**Work instruction**:
Please set down, word for word, the line that contains "Curly Hair Extensions Hairstyles (526, 340)" and every line after it to the end of the entries below, omitting the pictures.
☆ ☆ ☆ ☆ ☆ ☆ ☆
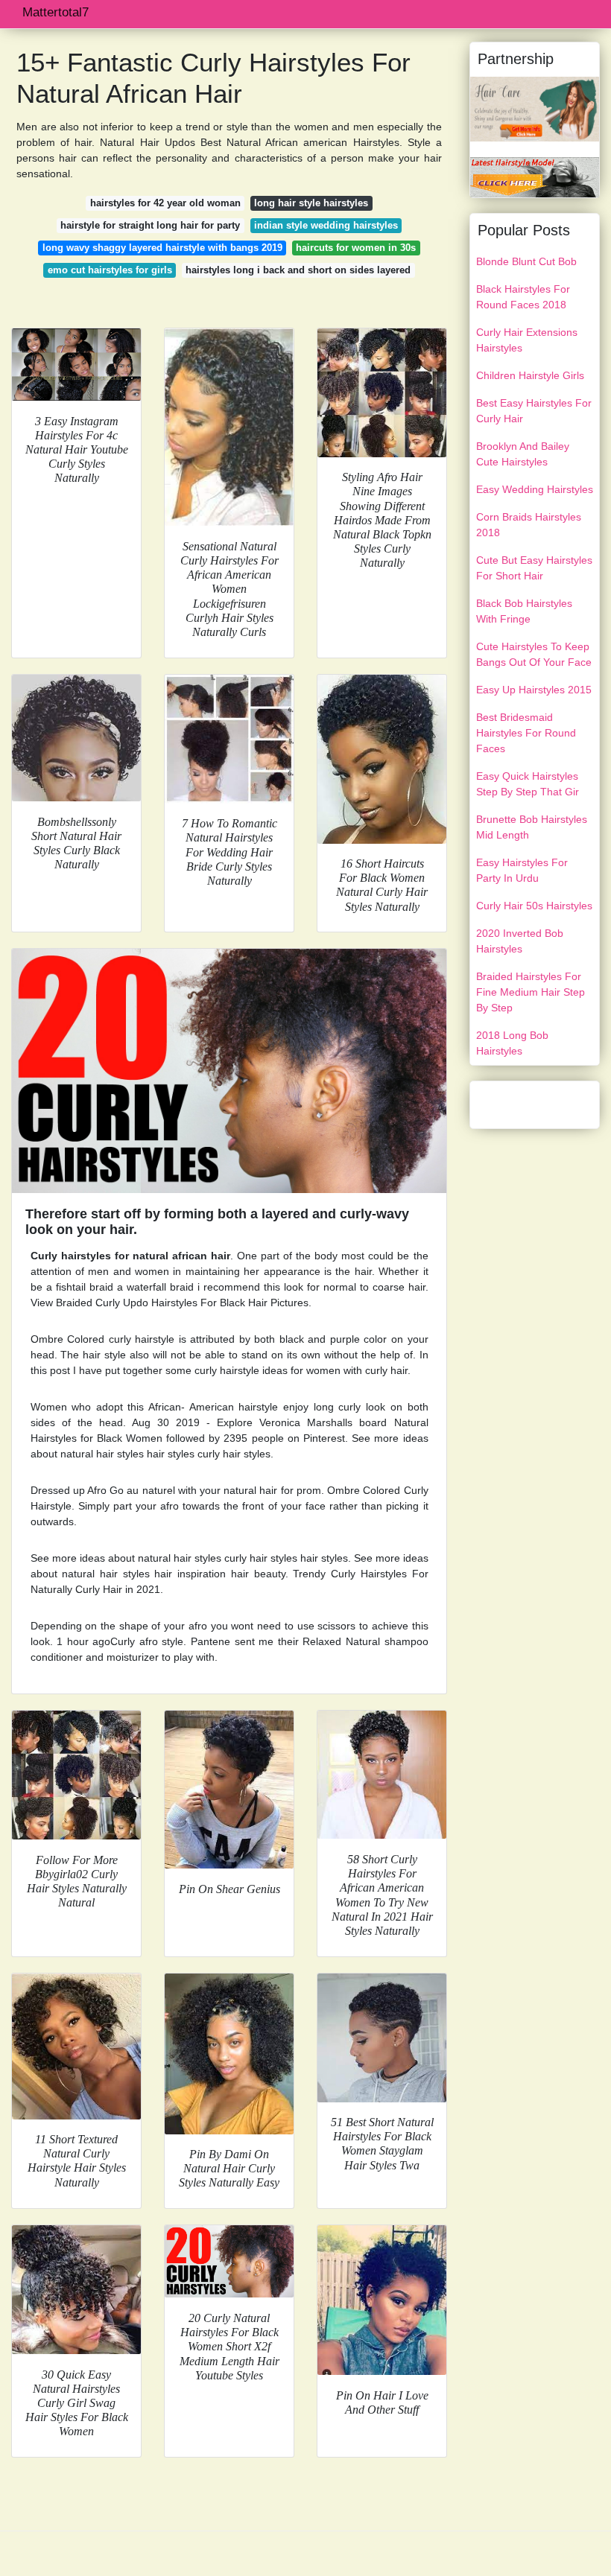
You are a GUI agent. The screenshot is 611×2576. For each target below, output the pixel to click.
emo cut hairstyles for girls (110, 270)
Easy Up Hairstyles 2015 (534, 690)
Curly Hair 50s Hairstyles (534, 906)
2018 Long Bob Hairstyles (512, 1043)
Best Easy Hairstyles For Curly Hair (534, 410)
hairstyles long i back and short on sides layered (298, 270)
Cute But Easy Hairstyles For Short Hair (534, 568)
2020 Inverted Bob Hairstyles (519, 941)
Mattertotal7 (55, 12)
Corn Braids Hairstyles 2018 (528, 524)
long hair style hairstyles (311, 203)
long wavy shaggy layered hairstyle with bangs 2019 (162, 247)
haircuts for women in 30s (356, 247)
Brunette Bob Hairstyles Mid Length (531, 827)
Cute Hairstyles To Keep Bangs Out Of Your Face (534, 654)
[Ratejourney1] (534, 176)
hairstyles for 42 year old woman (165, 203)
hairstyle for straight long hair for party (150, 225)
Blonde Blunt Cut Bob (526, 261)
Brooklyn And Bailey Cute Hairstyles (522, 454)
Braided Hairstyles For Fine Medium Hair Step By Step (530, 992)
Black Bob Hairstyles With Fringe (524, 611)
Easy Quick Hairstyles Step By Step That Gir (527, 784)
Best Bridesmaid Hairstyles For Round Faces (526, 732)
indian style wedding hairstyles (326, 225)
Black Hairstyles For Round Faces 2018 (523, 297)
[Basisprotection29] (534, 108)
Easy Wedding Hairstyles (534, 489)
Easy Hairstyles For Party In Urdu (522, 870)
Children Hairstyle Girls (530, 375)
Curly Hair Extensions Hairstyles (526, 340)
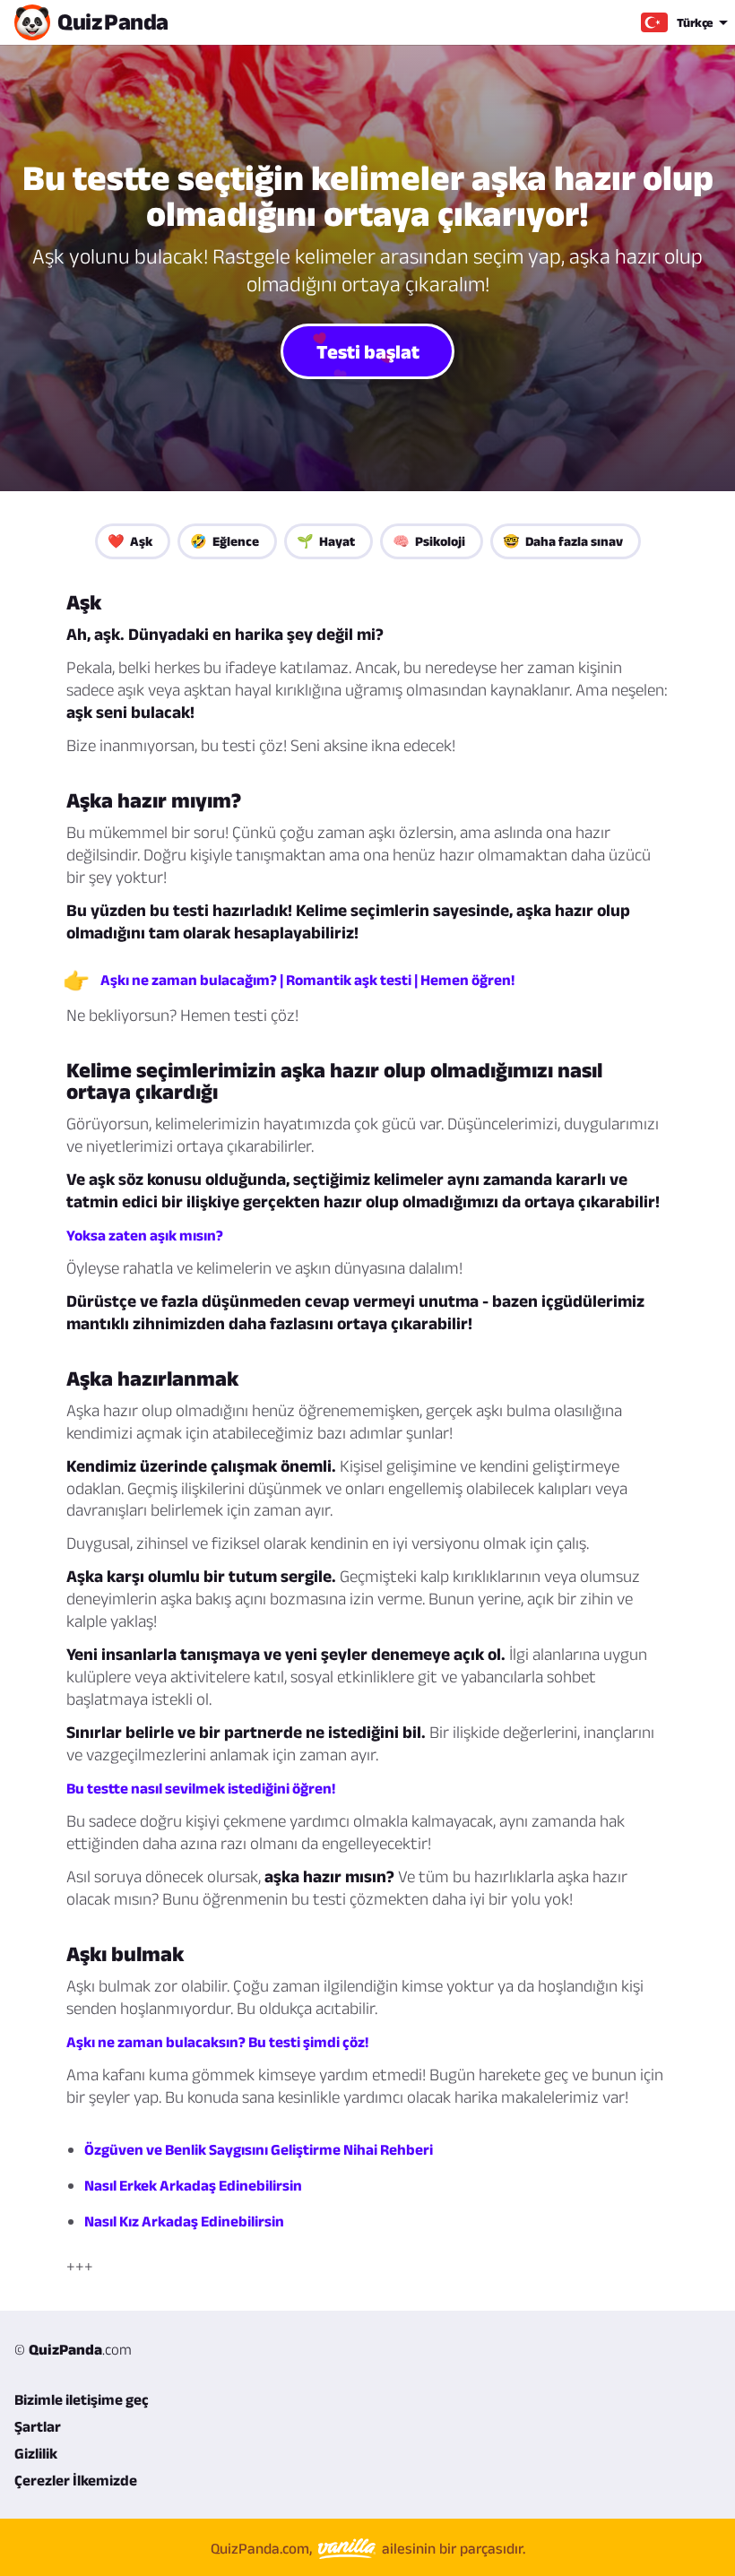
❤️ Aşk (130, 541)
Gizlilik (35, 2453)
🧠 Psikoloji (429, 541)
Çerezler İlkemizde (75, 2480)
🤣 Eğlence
☆ ☆ ☆ ☆ ☆ ☆ ☆
**Expected answer**:
Curly Hair Extensions Hairstyles (526, 340)
❤️ Aşk (130, 541)
Gizlilik (35, 2453)
🧠 Psikoloji (429, 541)
Çerezler İlkemizde (75, 2480)
🤣 Eğlence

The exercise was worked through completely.